Si algo ha puesto de manifiesto el último informe desarrollado por Puertas Abiertas que detalla como la persecución afecta a hombres y mujeres de forma distinta, es que, por lo general, las mujeres que se enfrentan a esta terrible realidad lo hacen generalmente en silencio.

Mientras que los hombres normalmente experimentan la persecución de una forma más visible, estratégica y grave, la persecución, en el caso de las mujeres, suele ser más compleja oculta y violenta (Análisis e Implicaciones de la Persecución Específica de Sexo, 2018, Puertas Abiertas).

 Esto no significa que las mujeres sufran más persecución que los hombres (si es que esto puede medirse de alguna manera) sino que por lo general, debido a la propia discriminación que la mujer sufre en estos lugares, los incidentes quedan silenciados y ocultos, algo que dificulta en gran manera la posibilidad de recibir apoyo por parte de otros cristianos en esos momentos de dificultad.

Según los últimos estudios realizados por Puertas Abiertas en materia de Persecución y Sexo, la persecución utiliza las vulnerabilidades existentes en la sociedad para atacar a los cristianos de manera efectiva. La posición de desigualdad de la mujer en muchos de estos contextos es un punto débil que la persecución, y aquellos que la llevan a cabo, utilizan para atacar, oprimir y castigar a aquellas mujeres que han decidido seguir a Cristo.

El maltrato físico y psicológico, la violencia sexual, el matrimonio y el divorcio forzado o el encarcelamiento en sus propios hogares son algunas formas de abuso que las mujeres en estos países son más propensas a sufrir que los hombres, por lo que “es más fácil” para aquellos que quieren causar mal a las mujeres cristianas, hacer uso de ellos. Es por eso por lo que decimos que la mujer es doblemente perseguida, por su sexo y por su fe.

Por si esto no fuera poco, el papel al que se ha relegado a la mujer en estas sociedades impide que puedan denunciar los hechos o encontrar ayuda. ¿Cómo puedes saber lo que está pasando cuándo la persecución ocurre a puerta cerrada, en ocasiones, en sus propias casas?

Una joven en un país islámico tuvo uno encuentro con Jesús, decidió seguirle y dejar el islam. Cuando la familia se enteró de esto, y con el apoyo de las autoridades religiosas locales, enviaron a su hija a una escuela de reeducación con la esperanza de que volviera a la fe de su familia. Cuando la joven, aún habiendo asistido al curso, no quiso rechazar a su fe, sus padres la forzaron a casarse con un hombre musulmán de buen nombre. Él probablemente sabría que hacer con ella. En este matrimonio forzado ella fue abusada, maltratada física y psicológicamente y obligada abandonar su fe. Sin embargo, a pesar de todo esto, ella no cedió. Su marido se dio por vencido, la entregó de nuevo a su familia y estos la denunciaron ante las autoridades. Desamparada, rechazada, humillada y rota, esta joven fue sentenciada a muerte y ejecutada por su fe.

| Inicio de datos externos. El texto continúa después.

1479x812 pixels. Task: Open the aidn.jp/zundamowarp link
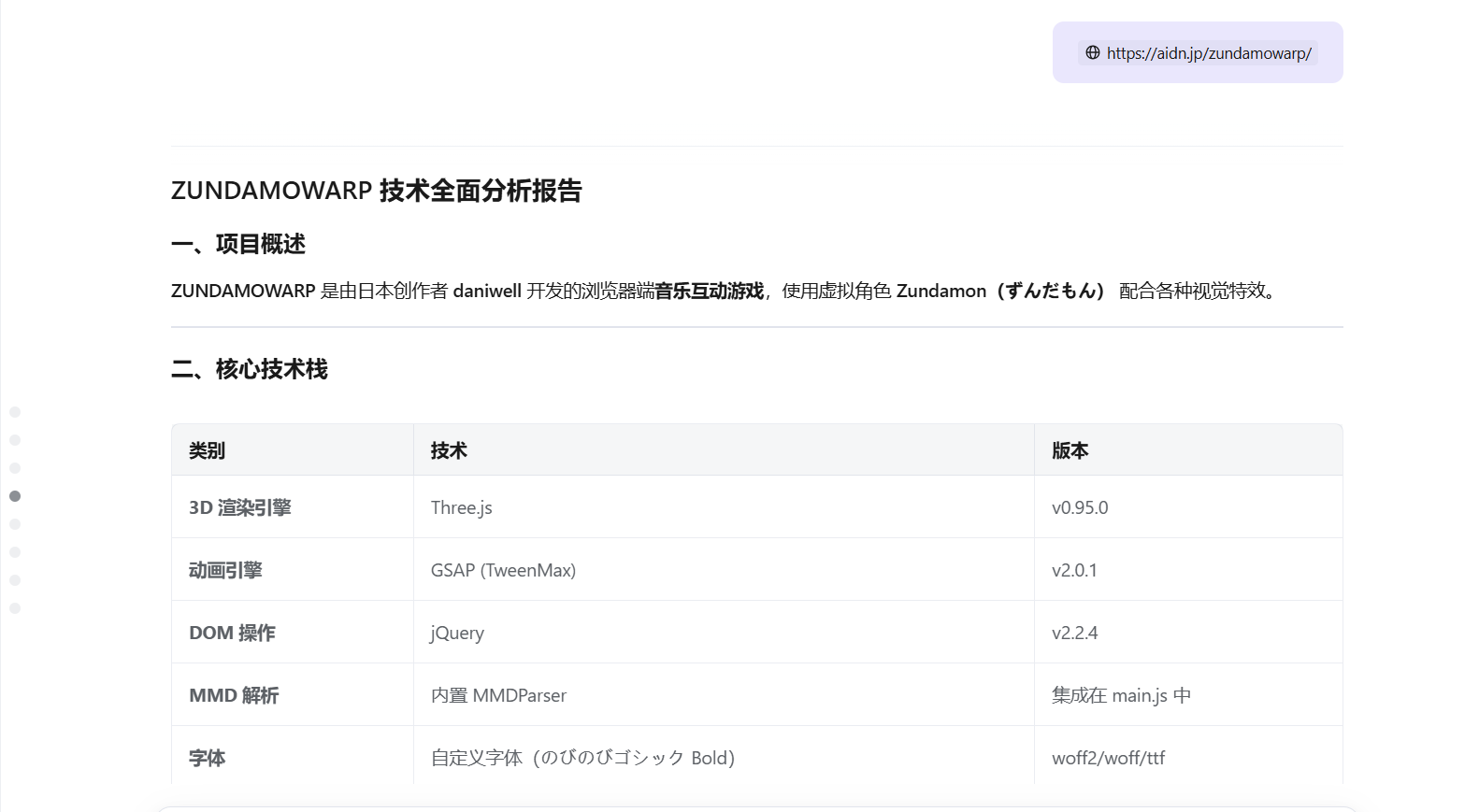tap(1208, 53)
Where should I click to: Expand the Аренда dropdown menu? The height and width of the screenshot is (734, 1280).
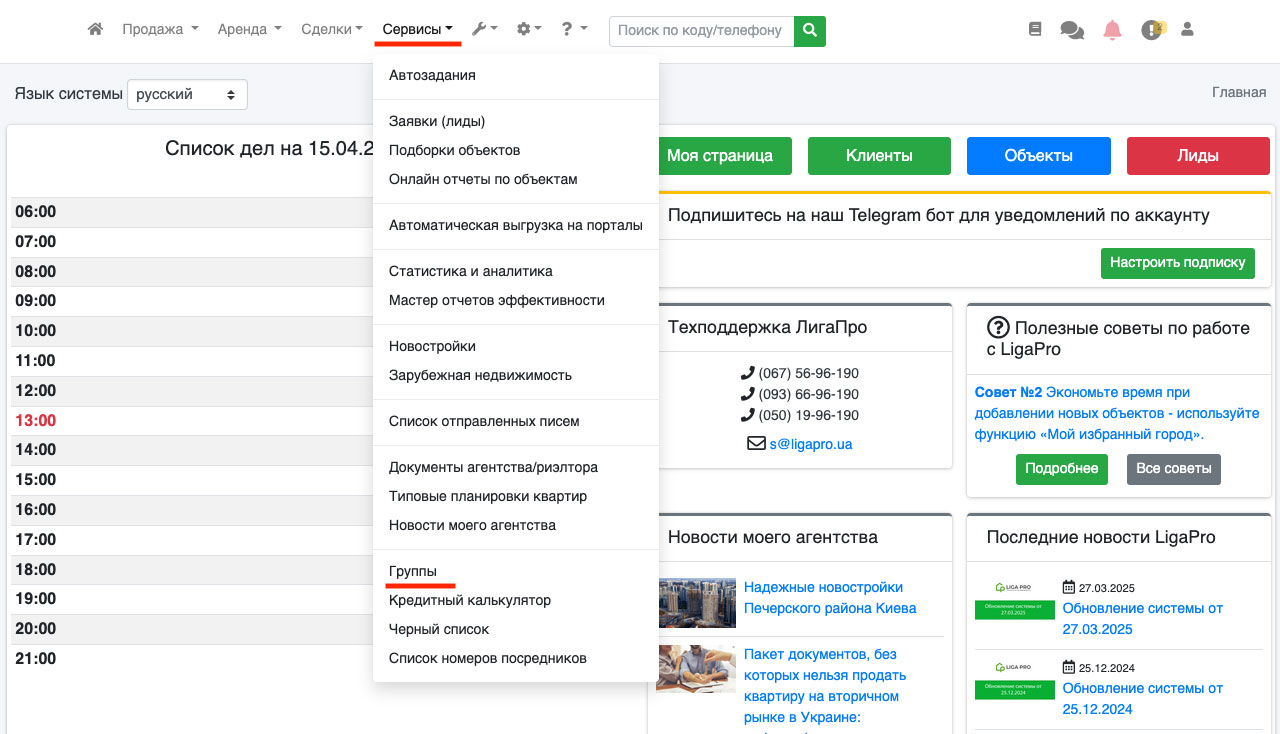pos(249,30)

La situación de nuestra hermana es una muestra de cómo las mujeres experimentan la persecución. ¿A quien iba ir? ¿A dónde acudir? Sus perseguidores eran sus familiares, su marido, las autoridades de su país. Aquellos que debían protegerla acabaron con su vida por el hecho de seguir a Cristo.

Sin embargo, Dios nos ha llamado a ser luz en la oscuridad, a defender al débil y ayudar al necesitado. A ser la voz de los que no tienen voz.

En nuestra mano está, Dios mediante, marcar la diferencia en la vida de nuestras hermanas que sufren persecución. Es importante seguir informándonos y apoyando organizaciones que investiguen y actúen de forma específica ante estas situaciones concretas. Si la persecución es efectiva a la hora de hacer daño, nosotros queremos ser igual de efectivos, o aún más, a la hora de sanar, proteger y restaurar a nuestros hermanos.

Sigamos apoyando en oración a la iglesia en estos lugares, de modo que Dios dé claridad y sabiduría a los cristianos a la hora de rescatar a estas mujeres de la oscuridad en la que viven.

Gracias a la ayuda de Dios estamos empezando a vislumbrar la realidad que las mujeres cristianas , que sufren persecución, experimentan. En nuestra mano está decidir ayudarlas y apoyarlas en los momentos más difíciles de sus vidas. Como dijo el gran abolicionista británico William Wilberforce:

«Puedes elegir mirar hacia otro lado, pero nunca más puedes decir que no lo sabías».